Increasing evidence shows that anthropogenic climate change is affecting biodiversity. Reducing or stabilizing greenhouse gas emissions may slow global warming, but past emissions will continue to contribute to further unavoidable warming for more than a century. With obvious signs of difficulties in achieving effective mitigation worldwide in the short term at least, sound scientific predictions of future impacts on biodiversity will be required to guide conservation planning and adaptation.
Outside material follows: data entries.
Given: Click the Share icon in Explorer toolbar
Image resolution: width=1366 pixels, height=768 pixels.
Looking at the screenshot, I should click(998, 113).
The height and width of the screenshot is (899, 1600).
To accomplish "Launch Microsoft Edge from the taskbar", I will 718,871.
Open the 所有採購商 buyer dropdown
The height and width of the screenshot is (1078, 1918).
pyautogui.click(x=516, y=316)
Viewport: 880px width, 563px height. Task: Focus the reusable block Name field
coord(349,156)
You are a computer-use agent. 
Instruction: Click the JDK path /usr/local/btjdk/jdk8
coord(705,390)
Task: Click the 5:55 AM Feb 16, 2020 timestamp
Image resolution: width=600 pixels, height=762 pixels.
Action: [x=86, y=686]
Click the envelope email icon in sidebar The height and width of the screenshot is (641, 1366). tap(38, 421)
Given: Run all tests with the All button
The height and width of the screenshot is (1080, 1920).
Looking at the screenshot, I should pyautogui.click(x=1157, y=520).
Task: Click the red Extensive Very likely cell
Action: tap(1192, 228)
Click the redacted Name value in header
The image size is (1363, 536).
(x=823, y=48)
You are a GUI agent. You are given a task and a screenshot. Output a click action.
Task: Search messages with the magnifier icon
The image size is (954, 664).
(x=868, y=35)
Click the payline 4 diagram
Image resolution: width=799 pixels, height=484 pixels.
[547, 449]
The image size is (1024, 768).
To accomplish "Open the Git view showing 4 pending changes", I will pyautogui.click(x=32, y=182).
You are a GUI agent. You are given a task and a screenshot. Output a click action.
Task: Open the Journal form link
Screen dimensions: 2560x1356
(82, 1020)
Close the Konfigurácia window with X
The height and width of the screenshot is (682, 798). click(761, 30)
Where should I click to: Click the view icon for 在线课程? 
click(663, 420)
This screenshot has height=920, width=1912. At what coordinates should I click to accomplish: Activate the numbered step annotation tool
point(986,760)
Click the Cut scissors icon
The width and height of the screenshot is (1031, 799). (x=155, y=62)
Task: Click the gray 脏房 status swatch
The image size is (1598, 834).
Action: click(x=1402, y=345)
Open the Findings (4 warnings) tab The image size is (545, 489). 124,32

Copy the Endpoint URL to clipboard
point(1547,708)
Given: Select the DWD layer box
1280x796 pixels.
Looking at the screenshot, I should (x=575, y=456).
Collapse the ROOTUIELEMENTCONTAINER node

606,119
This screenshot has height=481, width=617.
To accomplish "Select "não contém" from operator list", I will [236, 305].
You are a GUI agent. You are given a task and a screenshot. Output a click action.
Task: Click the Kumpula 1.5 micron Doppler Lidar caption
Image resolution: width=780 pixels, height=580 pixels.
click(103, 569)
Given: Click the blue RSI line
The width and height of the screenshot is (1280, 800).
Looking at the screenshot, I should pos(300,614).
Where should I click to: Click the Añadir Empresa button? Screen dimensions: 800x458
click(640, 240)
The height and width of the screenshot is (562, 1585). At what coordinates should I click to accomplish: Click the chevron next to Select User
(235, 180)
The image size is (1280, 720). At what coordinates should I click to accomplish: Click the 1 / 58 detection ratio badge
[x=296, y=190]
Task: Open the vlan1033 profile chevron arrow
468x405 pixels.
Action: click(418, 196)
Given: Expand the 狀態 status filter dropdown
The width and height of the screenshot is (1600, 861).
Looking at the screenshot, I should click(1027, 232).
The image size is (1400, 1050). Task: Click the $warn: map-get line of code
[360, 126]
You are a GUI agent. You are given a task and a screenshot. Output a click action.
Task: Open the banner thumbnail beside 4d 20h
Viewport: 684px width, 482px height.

This is especially true in Mediterranean type ecosystems that are projected to be among the most significantly affected by anthropogenic climate change, and show the highest levels of confidence in rainfall projections. Multiple methods are available for projecting the consequences of climate change on the main unit of interest - the species - with each method having strengths and weaknesses. Species distribution models (SDMs) are increasingly applied for forecasting climate change impacts on species geographic ranges. Aggregation of models for different species allows inferences of impacts on biodiversity, though excluding the effects of species interactions. The modelling approach is based on several further assumptions and projections and should be treated cautiously. In the absence of comparable approaches that address large numbers of species, SDMs remain valuable in estimating the vulnerability of species. In this review we discuss the application of SDMs in predicting the impacts of climate change on biodiversity with special reference to the species-rich South West Australian Floristic Region and South African Cape Floristic Region. We discuss the advantages and challenges in applying SDMs in biodiverse regions with high levels of endemicity, and how a similar biogeographical history in both regions may assist us in understanding their vulnerability to climate change. We suggest how the process of predicting the impacts of climate change on biodiversity with SDMs can be improved and emphasize the role of field monitoring and experiments in validating the predictions of SDMs.